= Camp Kinderwelt =

Former Jewish summer camp in New York, U.S.

Camp Kinderwelt, (pronounced kin-der-velt, with Kinderwelt meaning Children's World in Yiddish and German) was a Jewish sleepaway summer camp of the New York chapter of the Farband labor Zionist landsmanschaft (mutual aid association). Located in Highland Mills, New York, Kinderwelt shared its 250 acre with the Farband's adult summer colony Unser Camp (with Unser meaning Our in Yiddish and German).

== History ==
Kinderwelt, founded in the 1920s, remained in operation until 1971, with Unser closing the following year. Despite its Yiddish/German name, most of the children attending Kinderwelt spoke English, creating a linguistic divide with the Yiddish speaking adults at Unser, aside from the "cultural" divide between the mostly American born children and the mostly European born adults. After the creation of the State of Israel, mornings before breakfast and late afternoons before dinner found the campers assembled at two adjacent flagpoles: one with the flag of the United States, the other with the flag of Israel.

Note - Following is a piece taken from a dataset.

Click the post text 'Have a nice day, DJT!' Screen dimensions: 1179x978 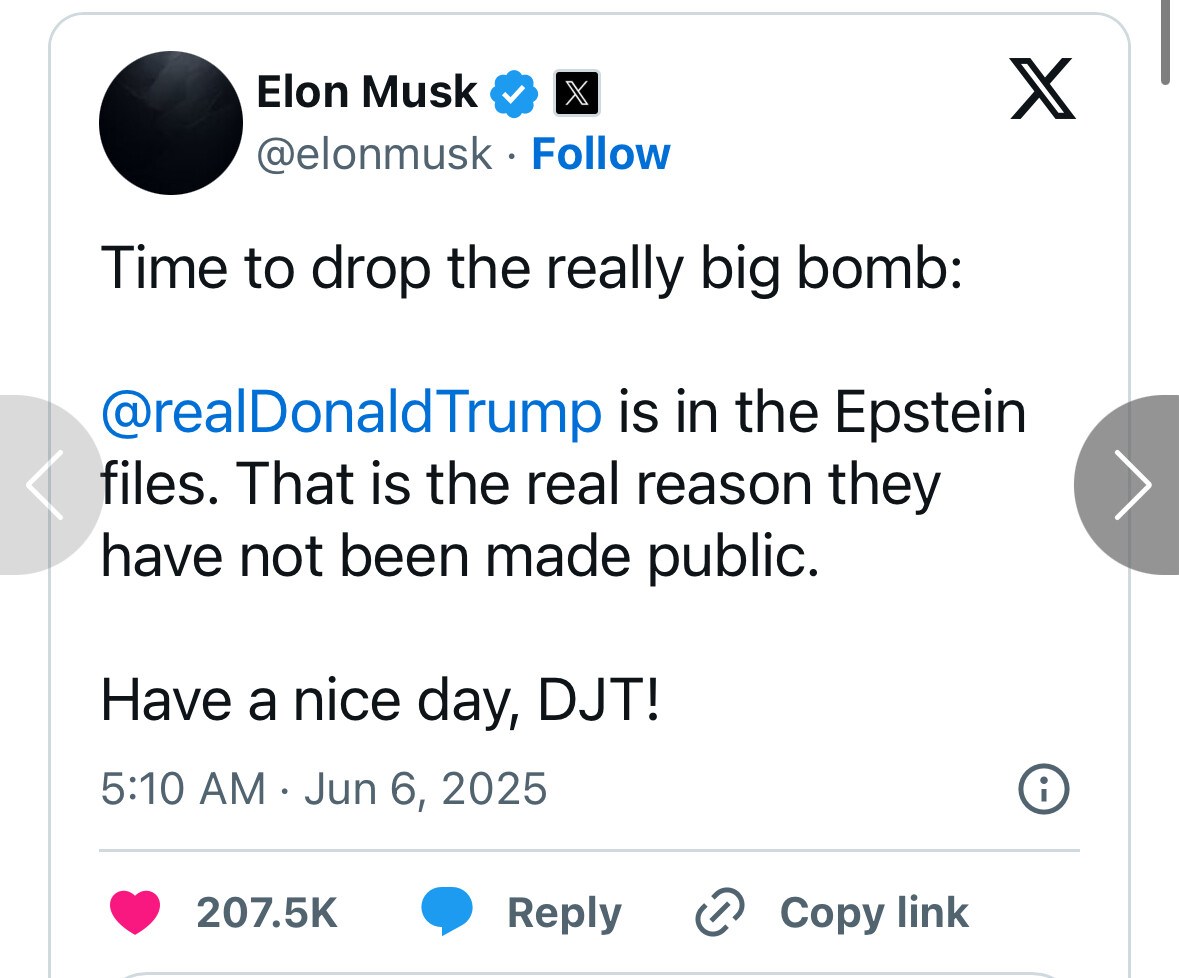(x=380, y=701)
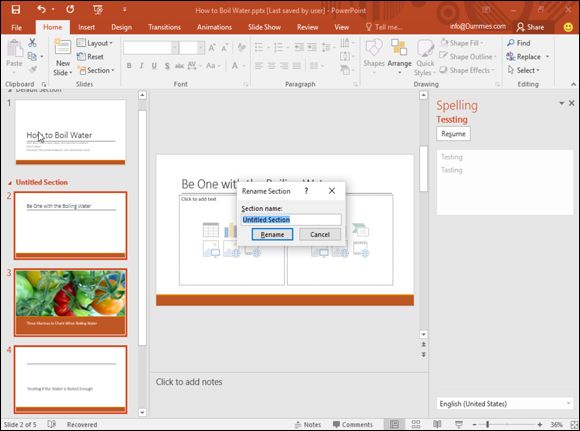Toggle the Notes pane button
This screenshot has height=431, width=580.
tap(308, 424)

The year following the creation of the Young Poale Zion Alliance in 1931, Unser Camp played home to the YPZA's first Camp Kvutza, which then moved to Accord, New York, in 1933.

== In popular media ==
An episode of the American TV sitcom The Nanny (Season:2 Episode 15: "Kindervelt Days") found its heroine attending a Camp Kindervelt reunion party, reflecting the fact that some staffers of the show were former Kinderwelt campers.

== Notable alumni ==
- Leon Lederman, Nobel Prize in Physics in 1988 for his part in the discovery of the sub-atomic particle, the muon neutrino.
- Sidney Lumet, American director, producer, and screenwriter with over 50 films to his credit. He was nominated five times for the Academy Award: four for Best Director for 12 Angry Men, Dog Day Afternoon, Network, and The Verdict, and one for Best Adapted Screenplay for Prince of the City.
- Chana Bloch, an American poet, translator, and scholar. She was a professor emerita of English at Mills College in Oakland, California.
- Gabriel Macht, American actor and film producer best known for playing The Spirit in the eponymous 2008 film adaptation, as well as for his role as Harvey Specter on the USA Network series Suits, didn't go to camp, but his mom, Suzanne Pulier is a celebrated alumni of Camp Kinderwelt.
- Abraham Foxman, lawyer and activist. He was National Director of the Anti-Defamation League from 1987 to 2015 and is currently the League's National Director Emeritus. In March 2016, he became head of the Center for the Study of Anti-Semitism at the Museum of Jewish Heritage in New York City.
- Manny Azenberg, an American theater producer and general manager whose professional relationship with playwright Neil Simon spanned over 30 years, his credits also include Rent and The Wiz. Manny is also the nephew of actor Wolf Barzel, who was in Unser Camp and son of Charlie Azenberg, who was a manager of Unser Camp.
- Jules Dassin, film director.
- Jerome Robbins, choreographer, director, dancer theater producer and recipient of a Kennedy Center Honor.
- David Opatoshu, actor.
- Zvee Scooler, actor. (Was the camp's director)

Published writers who went to Camp Kinderwelt include Fradle Pomerantz Freidenreich, Barry Sheinkopf, Irwin Wall, Gerd Stern, Myron Pulier, Sylvia Boorstein, Leonard Michaels, Dori Weinstein, Steve Haines, Martin Smith, Allen Weinstein and David Friedman.
Artists include painter Donna Levinstone, Ellen Pushkin and jewelry designer Judith Ripka.